In a similar vein, the Trump administration has warned of another kind of “replacement”: immigrants taking jobs that would otherwise be filled by natural-born American citizens. If immigration is limited and undocumented immigrants are deported, its theory goes, it will result in more U.S.-born workers obtaining jobs. (This is just one of the many matters in which the administration casts immigrants as the villains.)
In December, Trump boasted that, in the year since he took office, “100 percent of all net job creation has gone to American-born citizens.” But data contradicts the administration’s assertion that immigrants leaving the workforce has resulted in more jobs for those born in the United States. Even as hundreds of thousands of immigrants left the workforce in 2025, according to Census Bureau data, the unemployment rate for native-born Americans was higher in January 2026 than it was the previous year.
“When immigration is slow, the working-age population growth is also really slow. And if immigration is sufficiently negative, then that group starts shrinking,” said Tara Watson, director of the Center for Economic Security and Opportunity at the Brookings Institute.
In the proclamation announcing the change to the H1-B visa, the administration cited research that found that the influx of foreign-born high-skilled workers in the 1990s resulted in lower wages for U.S.-born computer scientists. However, the proclamation did not include the economists’ other findings that the increase in high-skilled workers had a positive effect on productivity in the economy as a whole, and that firms in the information technology sector saw higher profits due to immigration. Other research has estimated that the arrival of H1-B visa holders between 1990 and 2010 was responsible for 30 to 50 percent of all productivity growth in the U.S. economy during that period, and resulted in wage growth for native workers.

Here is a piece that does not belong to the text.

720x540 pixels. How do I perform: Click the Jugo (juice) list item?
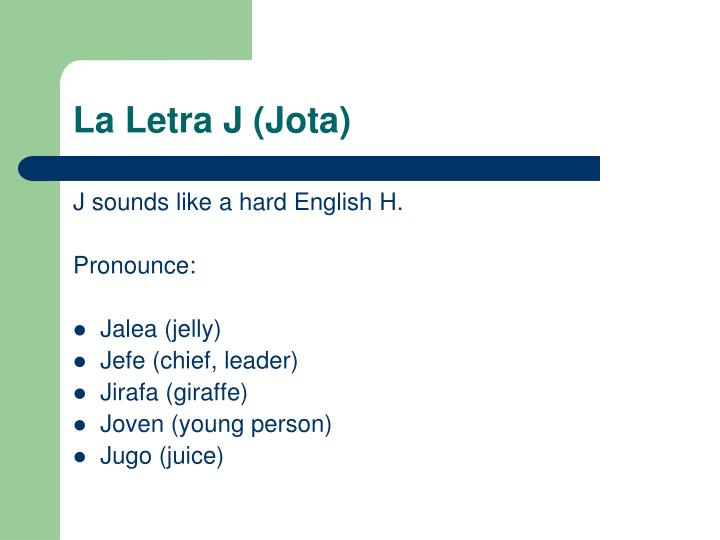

“High-skilled workers tend to produce goods and services and ideas that have ripple effects around the entire economy,” said Michael Clemens, economics professor at George Mason University. “High-skilled workers increase the productivity of all American workers collectively. They do that by patenting new ideas. They do that by starting businesses. They do that by creating new product lines at existing businesses.”
The fee’s efficacy as a revenue raiser is also under doubt. According to the Department of Justice, only about 70 employers have paid the $100,000 fee for H1-B workers since the proclamation in September. The hit to gross domestic product could be significant: Research co-authored by Clemens found that a one-third decline in foreign-born STEM graduates—due to limits on student and H1-B visas, among other proposed immigration policies—could lead to long-run GDP losses of $240 billion to $481 billion each year over a decade. Immigrants may also already have a positive effect on U.S. GDP as a whole: A recent study by the libertarian Cato Institute found that immigrants have helped reduce deficits every year between 1994 and 2023, in large part because the amount they pay in taxes outstrips the cost of the benefits they receive.
“It’s not just a loss of talent for us, it’s a gain in talent, a boon, for other destinations,” said Clemens.
The reliance of the health care sector on immigrant workers in turn has an effect on the health of the nation: A recent working paper from the National Bureau of Economic Research found that a 25 percent increase in immigration would result in 5,000 fewer elder deaths annually. Because immigrants account for around 40 percent of home health aides, a reduction in immigration could mean fewer elder care workers, which in turn affects longevity, said Brian McGarry, a health services researcher at the University of Rochester and a co-author of the NBER paper.
“If you could imagine a health care system that can hire more support staff, can hire more nurses, that may potentially create jobs and create opportunities for the hiring of physicians,” said McGarry.
There is some preexisting evidence about how immigration crackdowns can affect the number of home health care workers and, by extension, elder health. One analysis found that Secure Communities, a federal immigration enforcement policy implemented during the Bush and Obama administrations, resulted in a 7.5 percent reduction in the number of home health care workers per capita. The research further found that 70 percent of this decrease was due to a reduced supply of immigrant workers. Another paper concluded that, in areas with high percentages of undocumented immigrants, Secure Communities resulted in fewer elderly Americans aging in place.
Other areas of employment that may be particularly affected by immigration crackdowns include the construction, hospitality, and agriculture industries. In a February publication, the San Francisco Federal Reserve calculated that there was a one-to-one relationship between the inflow of unauthorized immigrants and employment growth, and that decreases in the undocumented population particularly affected the construction and manufacturing sector.
It may take some time to see the impact of Trump’s immigration policies on the economy as a whole. But if the U.S. seems less appealing as a destination for foreign-born workers—whether due to restrictions on immigration or the risk of deportation, regardless of whether someone is in the country legally—the number of jobs held by American-born workers will not necessarily increase, and the economy could stutter. Although these policies will not in and of themselves lead to some kind of recession, said Watson, they will contribute to lower demand, and thus decreased economic activity.
“Immigrants are both supplying a lot of the goods and services, but they are also demanding the goods and services,” said Watson. “We’re not facing a huge recession … everything is just kind of moving a little more slowly than it otherwise would be.”